Es muy común, sin embargo, que la primera reacción frente a los asesinatos sea la de acusar… al abogado. Muchas veces, por tomar asuntos de personas peligrosas o políticamente expuestas. Muchas otras, por tomar asuntos altamente impopulares o vinculados con delitos de alto impacto. “¿Qué esperábamos, si representaba a ese delincuente?”, juzgan. “¿Quién se mete a ese tipo de casos?”, sentencian. No obstante, cuando miramos de cerca, podemos advertir que tales aproximaciones dicen mucho acerca de la cultura cívica y legal que aún no tenemos. ¿Por qué?

(1) Porque todo acusado tiene derecho a la presunción de inocencia, esto es, a ser tratados como inocentes a menos que exista una sentencia firme que estime que la prueba de cargo es suficiente para condenar. Y este derecho opera no solo en el marco de un proceso judicial, sino también fuera de él, lo que proyecta deberes hacia medios de comunicación, empleadores y, por supuesto, defensores. Su debido respeto está en interés de todos para evitar que sea el poder en turno o, incluso, la aclamación popular, la que determine de antemano la culpabilidad de alguien (incluso la de un inocente), que el día de mañana podría ser usted.

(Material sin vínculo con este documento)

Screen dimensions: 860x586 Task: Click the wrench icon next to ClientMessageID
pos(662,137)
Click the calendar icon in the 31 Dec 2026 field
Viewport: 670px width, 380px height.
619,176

Nótese que la legitimidad de la presunción de inocencia trae necesariamente aparejada la legitimidad del cumplimiento de la obligación de trato que ésta impone (incluyendo a los abogados).

(2) Porque todo acusado tiene derecho a una defensa. Y este derecho humano no depende de la evidencia que pueda haber en contra de alguien por la comisión de algún delito. De hecho, asiste incluso a quienes fueron detenidos en flagrancia (esto es, con las manos en la masa) o grabados cometiendo la conducta típica (la calificada como delito por la ley). Lo anterior, pues siempre puede haber razones poderosas que excluyan responsabilidad (e.g., legítima defensa) o atenúen las sanciones (e.g., error de prohibición vencible). Por tanto, el derecho a la defensa mucho menos se pierde por la opinión pública acerca de la reputación de un determinado ciudadano, ni ante acusaciones de conducta reprochable. De no ser así, todos —justos y villanos— estaríamos expuestos a juicios sumarios donde la culpabilidad estaría determinada de antemano por el poder en turno (lo que, además, sería contrario a la presunción de inocencia). Nótese que, en la medida en la que esta protección es constitucionalmente legítima, también lo es la función de abogacía que la hace posible.

(3) Porque los abogados tienen derecho a no ser identificados con sus clientes ni con las causas de sus clientes como consecuencia del desempeño de sus funciones. Así lo prevén los Principios Básicos sobre la Función de los Abogados. Sin esta protección, se haría imposible el derecho a la defensa, pues los defensores estarían expuestos no solo a procesos análogos a los de sus clientes, sino también a ataques, amenazas, interferencias y violencia. En otras palabras, no respetar este derecho es comprometer el derecho de defensa que, a su vez, es indispensable para garantizar la presunción de inocencia y, en última instancia, vivir en un Estado donde no impere la arbitrariedad.

Con esto en mente, salta a la vista lo delicado y estructural que es el asesinato de abogados (pues lesiona gravemente la aspiración que, como sociedad, debiésemos tener a resolver nuestros conflictos sin autotutela). También se hace evidente que la gravedad de estos crímenes no es menor debido a la causa o los clientes que se defiendan. Por ello, es crucial que las autoridades sancionen con especial severidad este tipo de casos. Y el que haya quien sostenga, en un determinado asunto, que la víctima, lejos de realizar funciones de abogacía, actuaba como delincuente, no es razón que exima a la autoridad de cumplir su obligación constitucional de investigar y perseguir a quienes cometan homicidio, pues es precisamente en dicha investigación donde habrá de determinarse si el caso en cuestión tiene o no el componente profesional de por medio.